— Дай побыть женихом-нищебродом с упакованной невестой, — шутил Андрей, убеждая меня в своей правоте и запрещая спорить.
И я поддавалась, подпитывая фантазию, а он, оказывается, готовил подушку безопасности на случай его ухода. Возможно, обсуждай мы такой исход, проговаривай риски и последствия, проигрывай в беседе последующие шаги, я бы запрещала себе представлять нас сидящими на террасе спустя сорок-пятьдесят лет. Наверное, мне было бы проще смириться с тем, что Андрей больше никогда не чмокнет меня в кончик носа и не скажет, что чувствует мой взгляд.
Гул движков и тряска при взлёте выдёргивают из утопичных мыслей. Только сейчас я выхожу из какого-то мутного транса и осматриваю сидящих напротив. Почему-то они не сняли маски, отчего нейроны особенно резко вспарывает запах чужаков.
Просканировав всех четверых крепких мужчин, упакованных в пыльную форму, задаюсь вполне ожидаемым вопросом. Кто из них держал меня на мушке, регулируя погрешность по ветру? Кто готов был размозжить мне череп, уничтожив сразу две жизни?
— Нравится? — с хамской интонацией спрашивает один из них, откидываясь на стену, широко расставляя ноги и кладя руку в перчатке на причинное место. — Можешь присесть.
Остальные собратья начинают ржать, зеркаля его позу и облапывая меня взглядами через прорези трикотажных шлемов. Демонстративно обхватываю ладонью рукоятку ножа, прохожусь как по нотам по ней пальцами и посылаю придуркам улыбку, больше похожую на оскал, с которым, должно быть, маньяк перерезает загнанной жертве сухожилия.
Меня не смущает такое невежественное внимание со стороны самцов. Двенадцать лет в зверинце детского дома, шесть на равных позициях среди жёстких мужчин. Да, Андрей защищал, но не всегда он был рядом. Приходилось пускать в ход кулаки, и не только.
— Да куда ей. Она уже присела, — соревнуется в остроумие второй, кивая на натянутую куртку в области расползшейся талии. — Походу неудачно.
— Или кто-то любит пожрать, — не отстаёт третий, глухо причмокивая.
— Рты закрыли! — рявкает подошедший Давид, когда я собираюсь вскочить и немного разукрасить лезвием наглые рожи. — Перед вами вдова парня, героически погибшего на задание!
— Нам сказали, что объект, всего лишь вышедшая из-под контроля истеричка, решившая сорвать операцию из-за увольнения по нестабильности психики, — напрягается и выпрямляется четвёртый, успевший только поржать над стендапом сослуживцев, но не поучаствовать.

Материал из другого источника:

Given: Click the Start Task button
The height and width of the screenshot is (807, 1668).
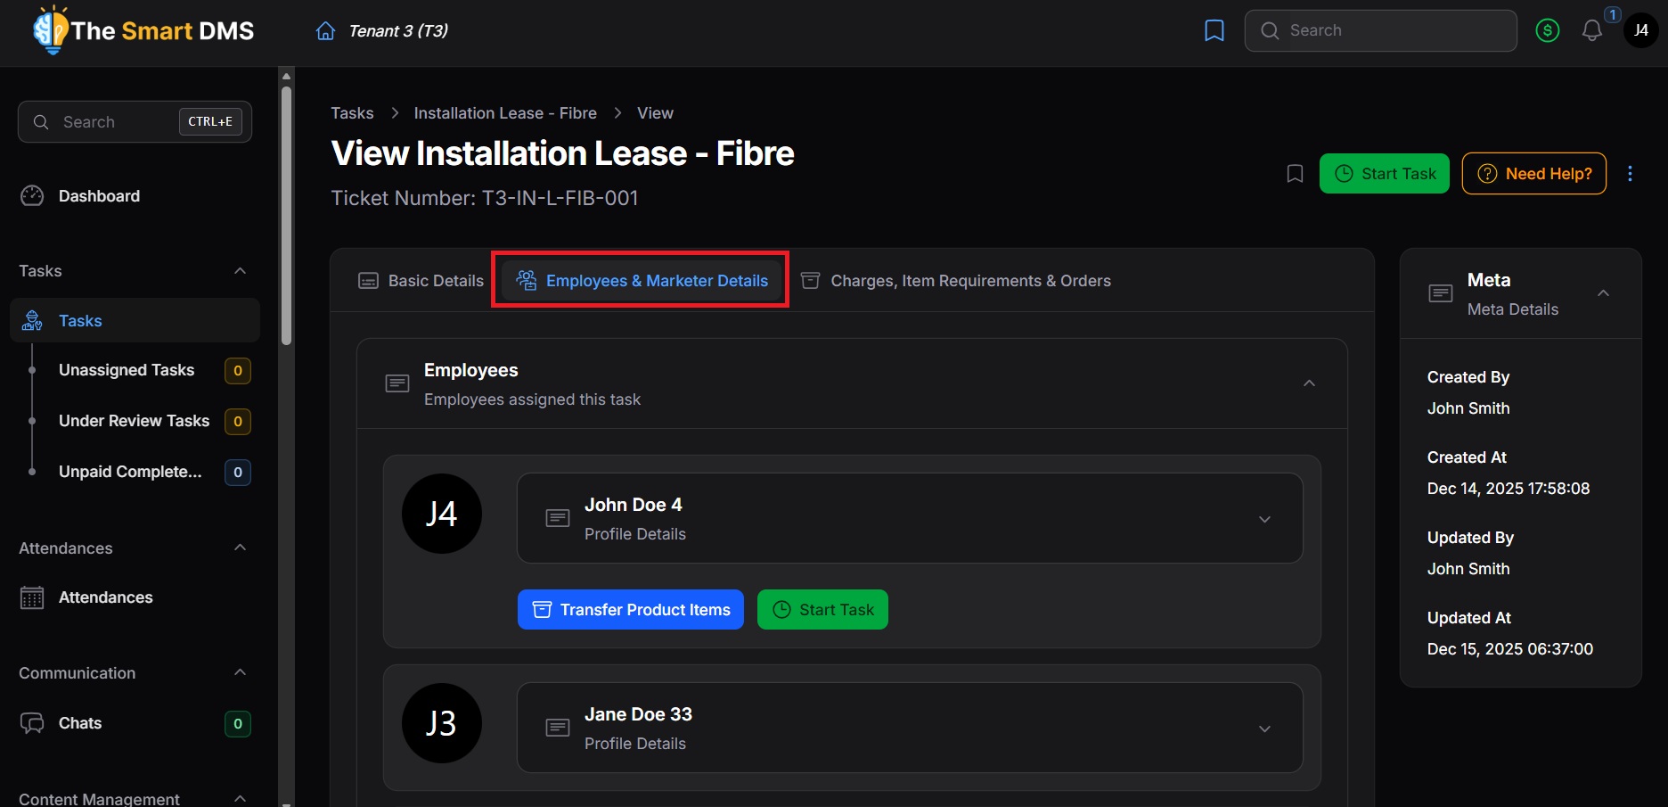Looking at the screenshot, I should pyautogui.click(x=1384, y=173).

Подозреваю, что в мой затылок через оптику пялился именно он.
— Эта истеричка шестнадцать дней пробыла в плену у пустынников, каждую ночь голыми руками копала могилу для мужа, выжила, вернулась и не сломалась, — Топор накрывает своей рукой мою, судорожно вцепившуюся в шершавую рукоять, — в отличии от выносливых бойцов, травящих себя наркотой после стресса.

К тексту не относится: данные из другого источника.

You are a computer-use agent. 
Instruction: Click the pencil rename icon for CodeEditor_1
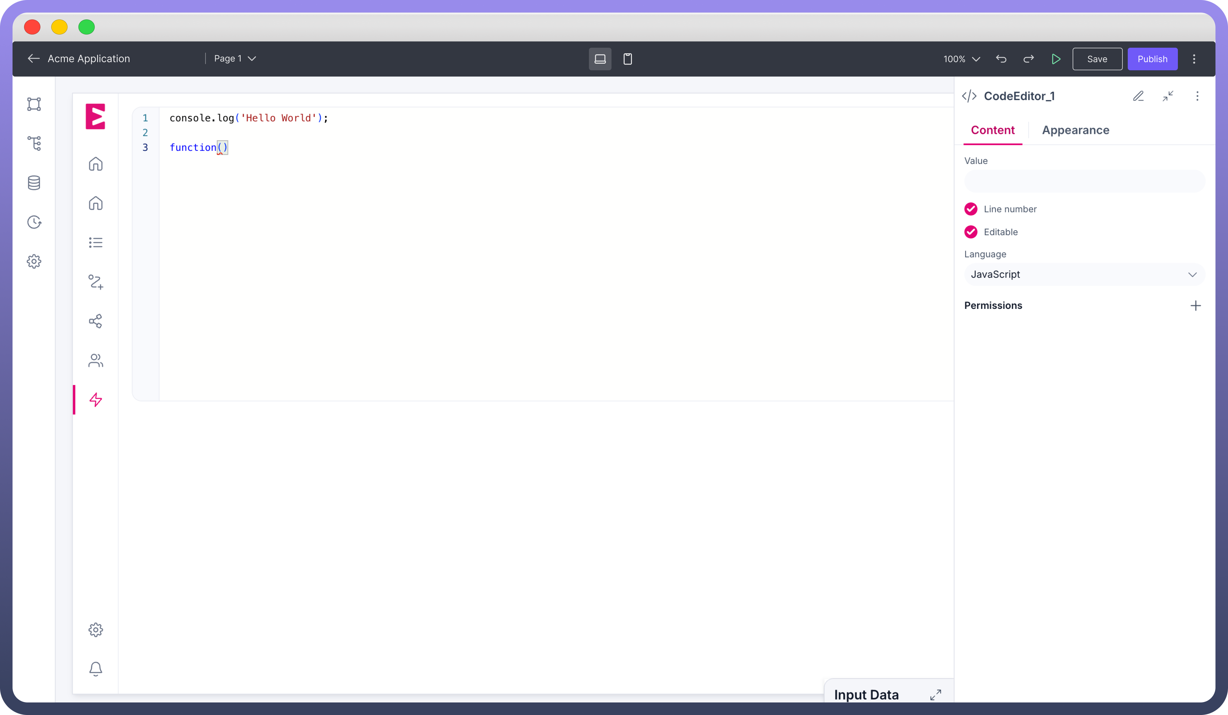click(x=1138, y=96)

В самолёте устанавливается молчаливая пауза, заглушаемая рёвом двигателей и свистом ветра за бортом. У меня ощущение, что я сквозь этот шум слышу скрип зубов Давида и железный скрежет шестерёнок в головах чужой команды. Скорее всего, накрывает галлюцинациями на почве голода, гормонов и повышенного напряжения.
Я ослабляю кисть, демонстрируя командиру восстановление равновесия, и хочу переместиться в хвостовую часть, чтобы больше не раздражать мужское эго девичьей хрупкостью, выпирающим животом и отчаянной злостью в глазах. Не успеваю подняться, как вся четвёрка встаёт, стягивает намордники, выпрямляется и отдаёт честь, фоня раскаянием, сожалением и удивлением.
6. Глава 5
Рената
Моё тело сковывает свинцовое напряжения, оседая ноющей болью внизу живота. В кабинете Савицкого мне не приходилось бывать, ибо его ковры топчут лишь чины повыше. Сейчас генерал сверлит меня тяжёлым взглядом, будто препарирует оборзевшую вошь лазером. Не могу выдерживать его внимание, поэтому опускаю глаза вниз и выискиваю царапины на полировке дубовой столешницы.